Christmas treats are cooling in the fridge. Bing Crosby is serenading me with seasonal nostalgia. Two small trees illuminate my small apartment.
Tomorrow is Christmas for my extended family.
Monday is a funeral.
I've always loved Christmas. Any hint of city girl in me vanishes at this time of year, and I revert to the traditional small-town girl with a love of gingerbread, fireplaces and carols. I watch George Bailey want to live again. And then I watch him again, just to make sure he's okay. He usually is.
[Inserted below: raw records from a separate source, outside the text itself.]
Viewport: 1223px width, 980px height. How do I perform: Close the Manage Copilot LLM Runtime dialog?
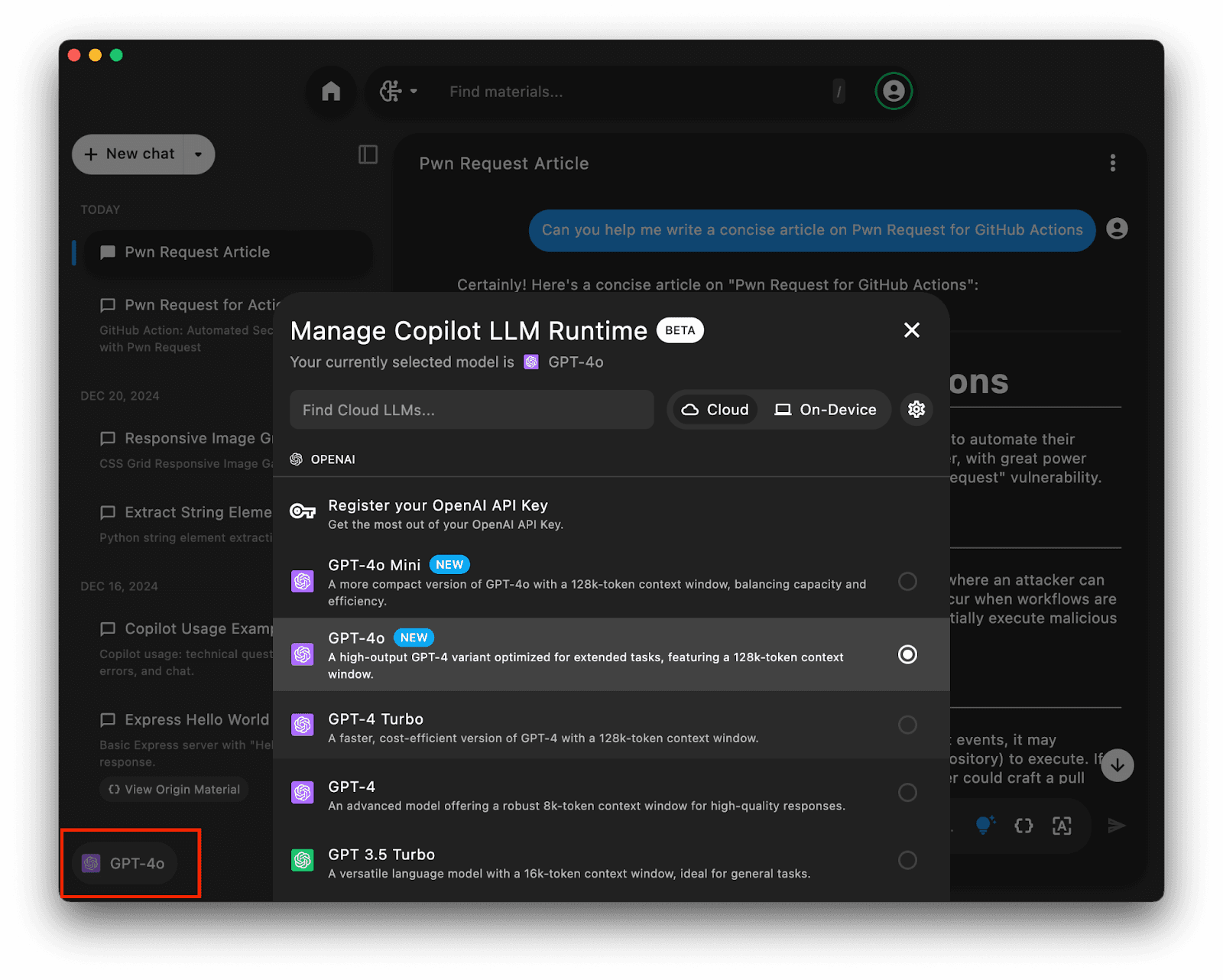[911, 330]
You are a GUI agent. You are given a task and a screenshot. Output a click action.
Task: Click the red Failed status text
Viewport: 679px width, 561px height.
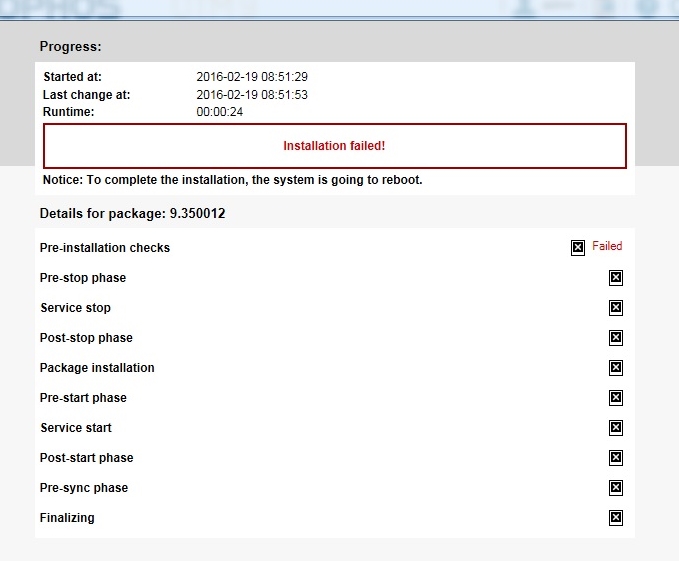pyautogui.click(x=607, y=246)
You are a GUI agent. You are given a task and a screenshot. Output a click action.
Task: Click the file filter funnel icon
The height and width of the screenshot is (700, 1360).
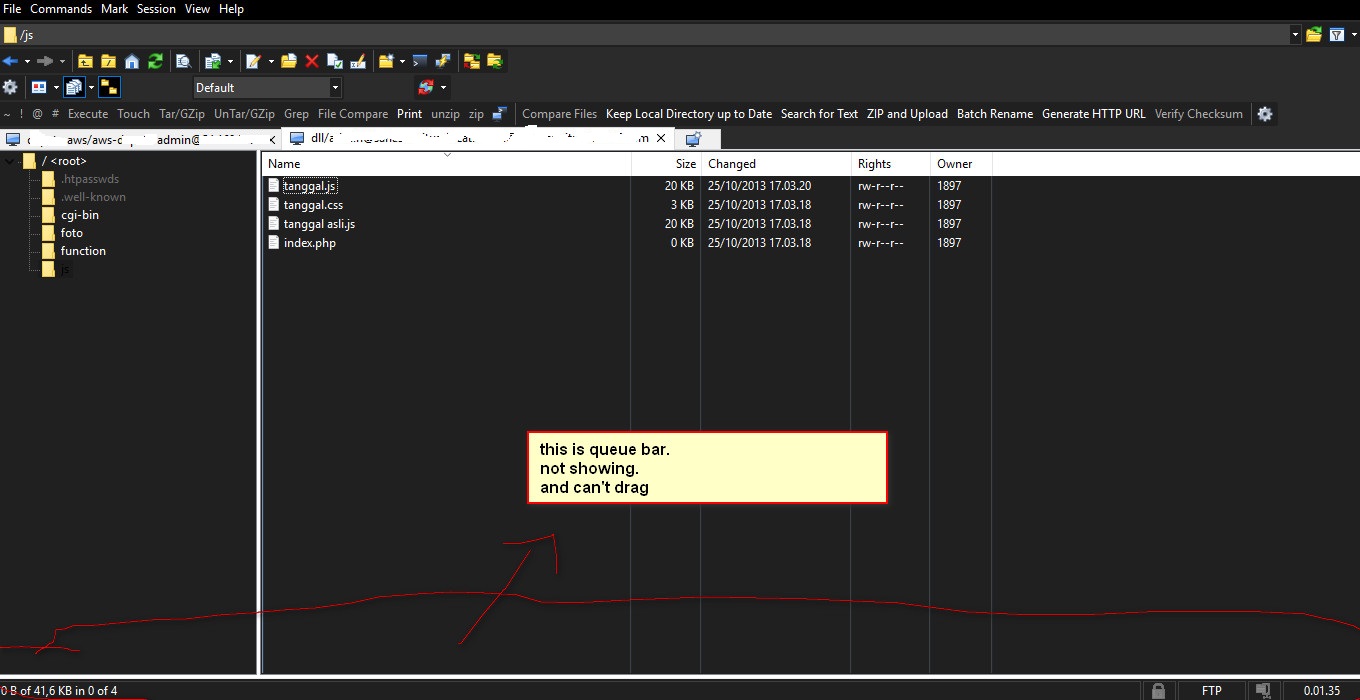[x=1337, y=35]
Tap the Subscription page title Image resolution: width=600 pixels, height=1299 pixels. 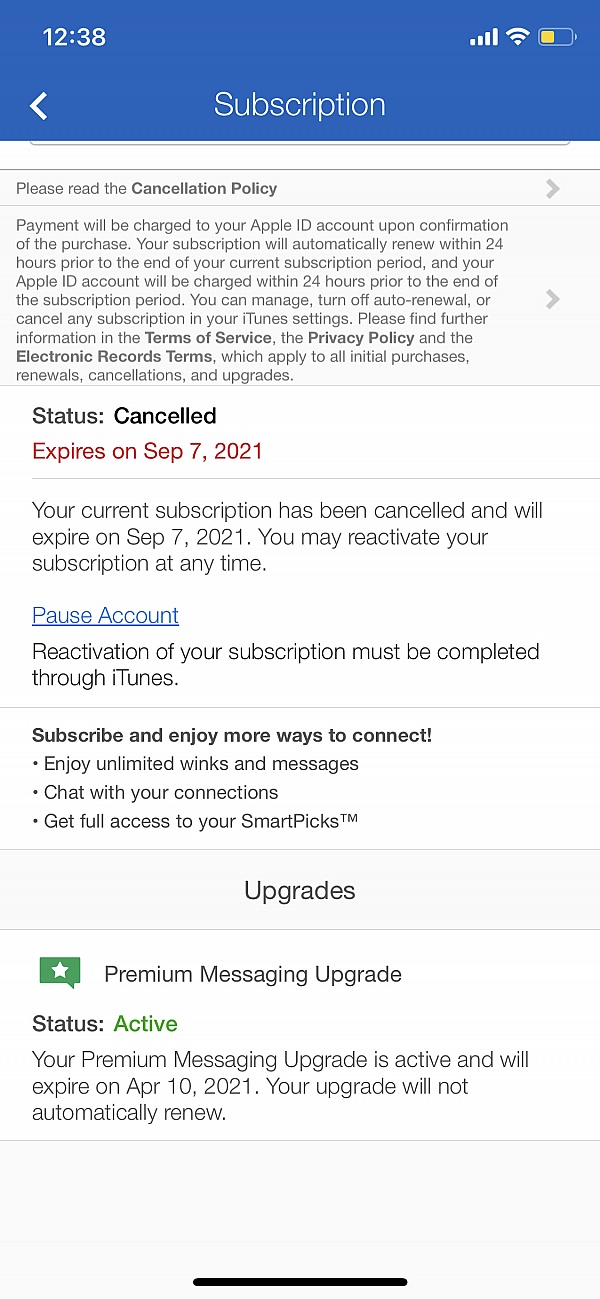point(300,105)
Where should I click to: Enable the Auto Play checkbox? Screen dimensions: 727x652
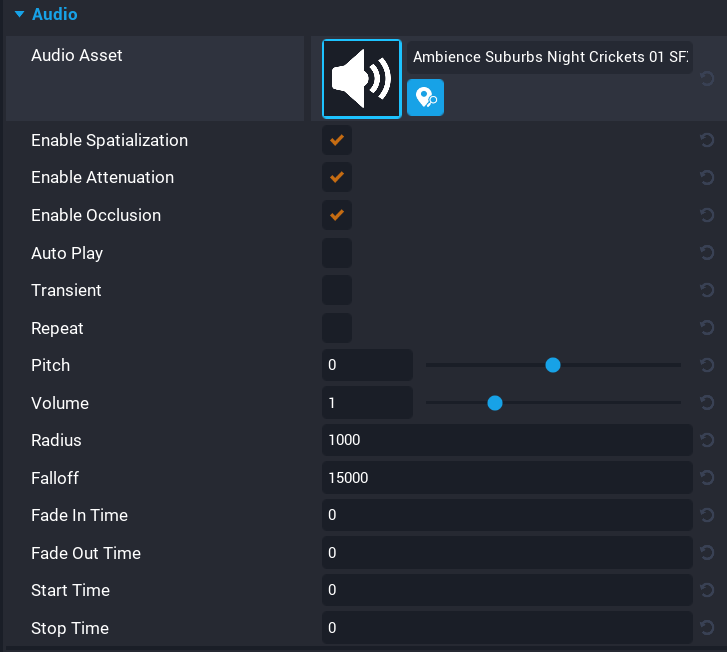(337, 253)
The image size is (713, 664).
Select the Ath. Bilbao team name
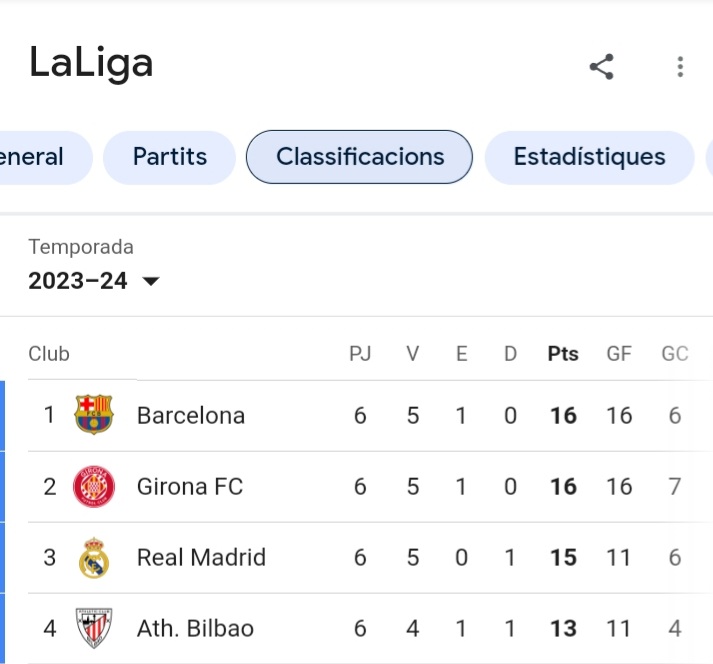195,629
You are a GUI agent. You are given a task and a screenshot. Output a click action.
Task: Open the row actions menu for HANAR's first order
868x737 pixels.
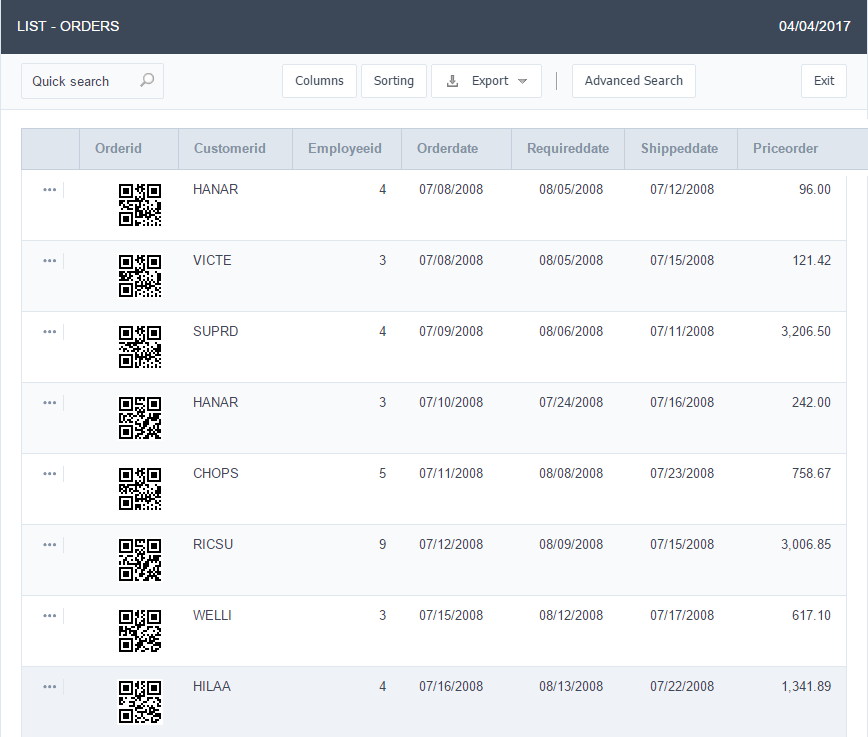click(49, 189)
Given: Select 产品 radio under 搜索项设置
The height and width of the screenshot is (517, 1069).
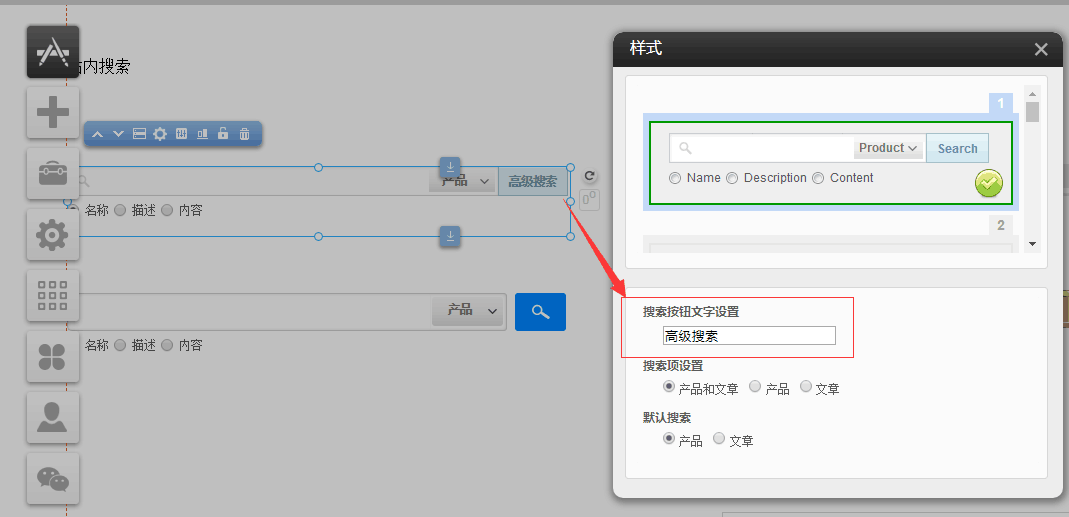Looking at the screenshot, I should click(x=755, y=387).
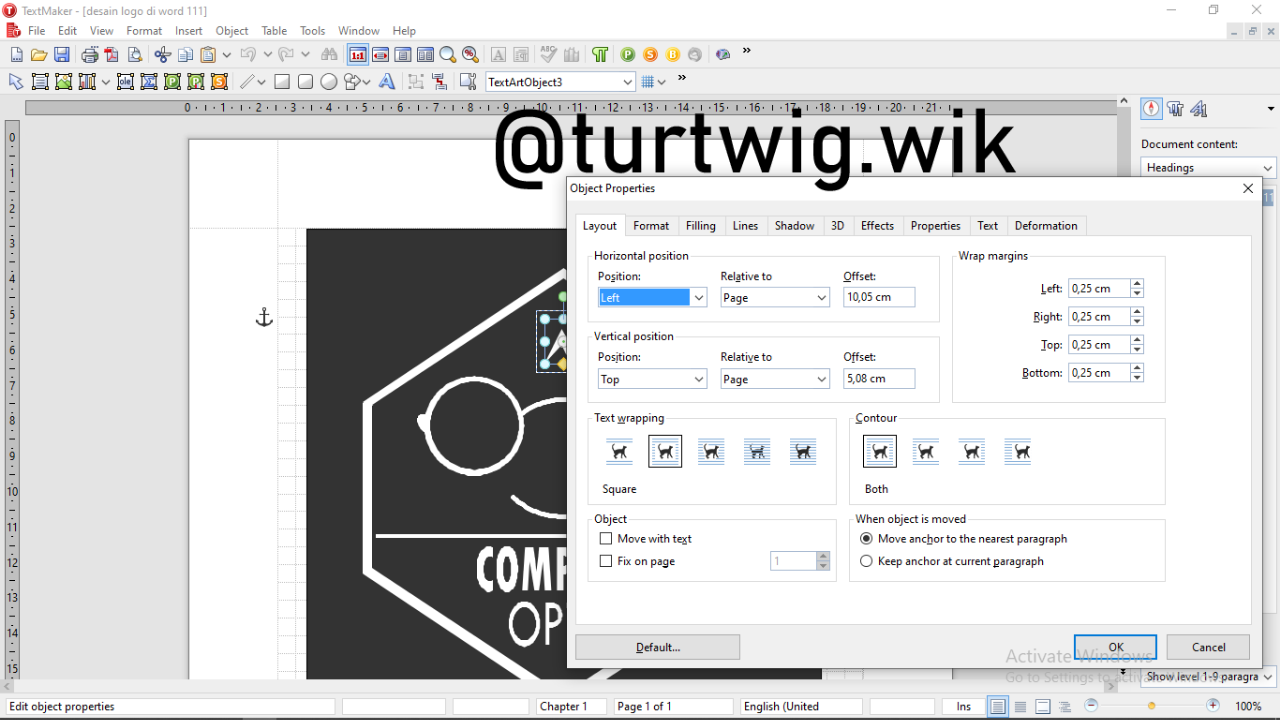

When I was young, the extended family on my mother's side (the same group that meets tomorrow) would gather in a church basement and exchange gifts. This was before our numbers grew to a more outrageous number and we had to scale back on the gift-giving. And one year, Santa showed up. Unexpectedly. To this day, it is the only time in my short life I can recall meeting the jolly old fellow. Or at least meeting one who brought gifts specifically for me. Who called me by name without prompting.
Not for a minute of my childhood did I believe in Santa. Yet the surprise visit was still magical. Sure, his chuckle was remarkably identical to that of my Uncle Jack's, but I didn't care. Sometimes childhood delight trumps all.
Last night, my dear Santa died.
Tomorrow, as we gather to feast, there will be two empty chairs at the table. Two laughs not heard. Two hugs desperately missed. My grandma will not be there. We were already anticipating the sadness of our first Christmas without her. But neither will her sister's husband. And in our holiday joy, we will grieve.
Since saying goodbye to my grandmother, my life has changed. There is no fear. When you look death in the eye, you can't help but anticipate something greater. So when I shed tears on Monday, they will be for my lovely great aunt. For those left behind. And for the memory of Santa Claus.
Merry Christmas, all.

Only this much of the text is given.